Psychiatry, geo-informatics and mining engineering also had one lecturer each but required 16, 10 and eight respectively. The department of medicine had eight lecturers but needed 26, while the anaesthetics, statistics, anatomy and haematology departments each had two lecturers instead of 16, 11, 10 and eight respectively.

The parliamentary report said academics were in short supply, university infrastructure including lecture theatres, halls of residence and dining halls were dilapidated and the university fleet was grounded.

A year before the release of the parliamentary report, in his New Year message to students, then president of the Zimbabwe National Students Union Clever Bere said virtually no learning had taken place in 2008 when inflation reached world record levels because of a myriad of problems that included governance issues, industrial action by lecturers and the effects of the brain drain.

Although there have been efforts to stem brain drain in recent times, the effects of the dark days under Mugabe are still being felt.

Political meddling

Makomborero Haruzivishe, a former Zimbabwe National Students Union leader, told University World News that the higher education sector, like all other sectors, had been plagued by political manipulation and corruption under Mugabe and his government dating back to 1992 with the resignation of Professor Walter Kamba from the post of University of Zimbabwe vice-chancellor, citing “too many political fingers meddling in academic processes”.

“This was the beginning of the campaign by the Robert Mugabe dictatorship to silence student activism which was on the rise as a powerful force known as the 'vanguard of democracy'. The one-party state bid had been successfully resisted by students alone in an era when Robert Mugabe and ZANU-PF were at their peak in terms of political control. This alarmed the dictatorship,” he said.

Haruzivishe said this resulted in desperate measures to more fully politicise all universities’ systems and college programmes through a system of propaganda designed to quash divergent views opposing the establishment.

Haruzivishe said access to education was tightly controlled and academic freedoms that were the basis of academic innovation were denied through repressive ordinances that ended up sabotaging the quality of education.

“So, the high literacy rate is justified by un-politicised education systems from primary up to high school levels. The poor university rankings, however, are explained by the politicisation of colleges which begins with the political appointment of vice-chancellors whose competence is based on repressing innovation,” he said.

Re-organisation

Gideon Chitanga, researcher and Africa analyst at Political Economy Southern Africa, a think tank focused on the Southern African Development Community, said there was a lack of funding for research and the collapse of organised research within many universities in Zimbabwe. Many academics working in universities in Zimbabwe are PhD students, he said.

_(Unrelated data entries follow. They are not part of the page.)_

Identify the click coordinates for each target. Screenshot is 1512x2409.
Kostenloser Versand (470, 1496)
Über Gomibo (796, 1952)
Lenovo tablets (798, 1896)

Chitanga said the political crisis had drastically affected salaries for academics, funding for internet services and access to quality journals. He said many senior academics fled the political and economic crisis, joining institutions of higher learning abroad and especially in South Africa.

“There is a need to re-organise and modernise the higher education system, looking at better ways of funding research in an arrangement which brings together government, the private sector and international donors, the majority of whom withdrew support from these institutions due to sanctions imposed by the West at the height of the Zimbabwe crisis,” he said.